### About this task
Each entry is to be transcribed exactly, with nothing added or dropped.
Information supplied Block Start
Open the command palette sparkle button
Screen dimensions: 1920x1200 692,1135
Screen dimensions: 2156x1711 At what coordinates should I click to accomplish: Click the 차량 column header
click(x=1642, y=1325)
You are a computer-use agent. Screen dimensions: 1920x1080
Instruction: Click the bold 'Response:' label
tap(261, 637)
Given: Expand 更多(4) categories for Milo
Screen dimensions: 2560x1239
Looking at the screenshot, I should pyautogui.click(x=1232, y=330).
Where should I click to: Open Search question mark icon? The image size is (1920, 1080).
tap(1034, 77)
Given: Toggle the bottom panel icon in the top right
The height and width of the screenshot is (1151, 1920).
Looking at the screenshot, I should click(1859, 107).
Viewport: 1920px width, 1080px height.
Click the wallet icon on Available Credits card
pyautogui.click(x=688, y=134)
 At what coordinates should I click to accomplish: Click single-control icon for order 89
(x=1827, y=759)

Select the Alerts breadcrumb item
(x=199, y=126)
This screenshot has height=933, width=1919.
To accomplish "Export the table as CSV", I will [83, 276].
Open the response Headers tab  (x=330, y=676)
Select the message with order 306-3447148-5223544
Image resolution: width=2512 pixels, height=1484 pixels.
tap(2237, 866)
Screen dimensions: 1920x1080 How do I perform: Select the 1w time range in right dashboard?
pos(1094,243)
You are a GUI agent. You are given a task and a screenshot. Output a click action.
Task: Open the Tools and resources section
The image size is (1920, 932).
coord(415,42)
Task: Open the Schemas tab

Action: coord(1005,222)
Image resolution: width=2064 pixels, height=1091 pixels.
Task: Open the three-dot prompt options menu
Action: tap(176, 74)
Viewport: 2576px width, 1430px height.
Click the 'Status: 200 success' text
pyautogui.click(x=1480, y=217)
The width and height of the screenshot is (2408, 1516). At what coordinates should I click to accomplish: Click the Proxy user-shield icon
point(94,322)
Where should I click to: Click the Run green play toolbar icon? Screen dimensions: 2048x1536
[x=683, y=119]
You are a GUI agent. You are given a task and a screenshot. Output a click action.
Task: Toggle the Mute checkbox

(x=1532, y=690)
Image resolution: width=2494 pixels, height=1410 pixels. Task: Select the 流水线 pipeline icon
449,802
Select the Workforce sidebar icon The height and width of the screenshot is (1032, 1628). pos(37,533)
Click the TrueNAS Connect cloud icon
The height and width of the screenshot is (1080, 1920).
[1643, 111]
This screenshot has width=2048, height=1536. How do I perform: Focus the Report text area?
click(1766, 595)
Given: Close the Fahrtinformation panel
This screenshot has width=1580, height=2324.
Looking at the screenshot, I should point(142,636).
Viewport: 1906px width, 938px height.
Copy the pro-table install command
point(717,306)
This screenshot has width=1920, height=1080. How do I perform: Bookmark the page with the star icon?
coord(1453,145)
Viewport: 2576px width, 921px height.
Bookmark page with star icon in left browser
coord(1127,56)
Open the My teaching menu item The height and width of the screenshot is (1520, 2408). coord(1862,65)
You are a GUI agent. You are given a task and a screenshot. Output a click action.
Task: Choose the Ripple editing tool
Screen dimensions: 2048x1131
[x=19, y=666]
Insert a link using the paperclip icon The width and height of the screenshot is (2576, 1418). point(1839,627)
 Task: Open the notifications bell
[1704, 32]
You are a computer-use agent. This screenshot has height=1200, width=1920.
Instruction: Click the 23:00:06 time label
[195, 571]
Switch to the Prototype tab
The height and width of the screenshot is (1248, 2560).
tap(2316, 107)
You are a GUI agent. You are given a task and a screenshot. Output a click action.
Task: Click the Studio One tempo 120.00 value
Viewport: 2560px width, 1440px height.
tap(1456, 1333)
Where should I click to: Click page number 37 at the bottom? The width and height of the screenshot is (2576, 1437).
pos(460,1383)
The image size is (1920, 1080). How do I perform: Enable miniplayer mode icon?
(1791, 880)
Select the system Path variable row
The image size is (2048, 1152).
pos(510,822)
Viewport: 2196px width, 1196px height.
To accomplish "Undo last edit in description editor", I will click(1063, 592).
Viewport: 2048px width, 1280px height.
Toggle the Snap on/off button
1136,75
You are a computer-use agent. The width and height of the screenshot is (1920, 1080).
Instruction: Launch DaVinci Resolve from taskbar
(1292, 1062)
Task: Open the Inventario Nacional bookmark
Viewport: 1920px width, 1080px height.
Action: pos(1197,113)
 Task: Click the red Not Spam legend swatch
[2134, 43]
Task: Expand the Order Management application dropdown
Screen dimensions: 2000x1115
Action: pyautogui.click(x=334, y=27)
Information supplied Block End
### Exercise answer
Open the command palette sparkle button
Screen dimensions: 1920x1200 692,1135
Screen dimensions: 2156x1711 At what coordinates should I click to accomplish: Click the 차량 column header
click(x=1642, y=1325)
You are a computer-use agent. Screen dimensions: 1920x1080
Instruction: Click the bold 'Response:' label
tap(261, 637)
Given: Expand 更多(4) categories for Milo
Screen dimensions: 2560x1239
Looking at the screenshot, I should pyautogui.click(x=1232, y=330).
Where should I click to: Open Search question mark icon? The image size is (1920, 1080).
tap(1034, 77)
Given: Toggle the bottom panel icon in the top right
The height and width of the screenshot is (1151, 1920).
Looking at the screenshot, I should click(1859, 107).
Viewport: 1920px width, 1080px height.
Click the wallet icon on Available Credits card
pyautogui.click(x=688, y=134)
 At what coordinates should I click to accomplish: Click single-control icon for order 89
(x=1827, y=759)

Select the Alerts breadcrumb item
(x=199, y=126)
This screenshot has height=933, width=1919.
To accomplish "Export the table as CSV", I will [83, 276].
Open the response Headers tab  (x=330, y=676)
Select the message with order 306-3447148-5223544
Image resolution: width=2512 pixels, height=1484 pixels.
tap(2237, 866)
Screen dimensions: 1920x1080 How do I perform: Select the 1w time range in right dashboard?
pos(1094,243)
You are a GUI agent. You are given a task and a screenshot. Output a click action.
Task: Open the Tools and resources section
The image size is (1920, 932).
coord(415,42)
Task: Open the Schemas tab

Action: coord(1005,222)
Image resolution: width=2064 pixels, height=1091 pixels.
Task: Open the three-dot prompt options menu
Action: tap(176, 74)
Viewport: 2576px width, 1430px height.
Click the 'Status: 200 success' text
pyautogui.click(x=1480, y=217)
The width and height of the screenshot is (2408, 1516). At what coordinates should I click to accomplish: Click the Proxy user-shield icon
point(94,322)
Where should I click to: Click the Run green play toolbar icon? Screen dimensions: 2048x1536
[x=683, y=119]
You are a GUI agent. You are given a task and a screenshot. Output a click action.
Task: Toggle the Mute checkbox

(x=1532, y=690)
Image resolution: width=2494 pixels, height=1410 pixels. Task: Select the 流水线 pipeline icon
449,802
Select the Workforce sidebar icon The height and width of the screenshot is (1032, 1628). pos(37,533)
Click the TrueNAS Connect cloud icon
The height and width of the screenshot is (1080, 1920).
[1643, 111]
This screenshot has width=2048, height=1536. How do I perform: Focus the Report text area?
click(1766, 595)
Given: Close the Fahrtinformation panel
This screenshot has width=1580, height=2324.
Looking at the screenshot, I should point(142,636).
Viewport: 1906px width, 938px height.
Copy the pro-table install command
point(717,306)
This screenshot has width=1920, height=1080. How do I perform: Bookmark the page with the star icon?
coord(1453,145)
Viewport: 2576px width, 921px height.
Bookmark page with star icon in left browser
coord(1127,56)
Open the My teaching menu item The height and width of the screenshot is (1520, 2408). coord(1862,65)
You are a GUI agent. You are given a task and a screenshot. Output a click action.
Task: Choose the Ripple editing tool
Screen dimensions: 2048x1131
[x=19, y=666]
Insert a link using the paperclip icon The width and height of the screenshot is (2576, 1418). point(1839,627)
 Task: Open the notifications bell
[1704, 32]
You are a computer-use agent. This screenshot has height=1200, width=1920.
Instruction: Click the 23:00:06 time label
[195, 571]
Switch to the Prototype tab
The height and width of the screenshot is (1248, 2560).
tap(2316, 107)
You are a GUI agent. You are given a task and a screenshot. Output a click action.
Task: Click the Studio One tempo 120.00 value
Viewport: 2560px width, 1440px height.
tap(1456, 1333)
Where should I click to: Click page number 37 at the bottom? The width and height of the screenshot is (2576, 1437).
pos(460,1383)
The image size is (1920, 1080). How do I perform: Enable miniplayer mode icon?
(1791, 880)
Select the system Path variable row
The image size is (2048, 1152).
pos(510,822)
Viewport: 2196px width, 1196px height.
To accomplish "Undo last edit in description editor", I will click(1063, 592).
Viewport: 2048px width, 1280px height.
Toggle the Snap on/off button
1136,75
You are a computer-use agent. The width and height of the screenshot is (1920, 1080).
Instruction: Launch DaVinci Resolve from taskbar
(1292, 1062)
Task: Open the Inventario Nacional bookmark
Viewport: 1920px width, 1080px height.
Action: pos(1197,113)
 Task: Click the red Not Spam legend swatch
[2134, 43]
Task: Expand the Order Management application dropdown
Screen dimensions: 2000x1115
Action: pyautogui.click(x=334, y=27)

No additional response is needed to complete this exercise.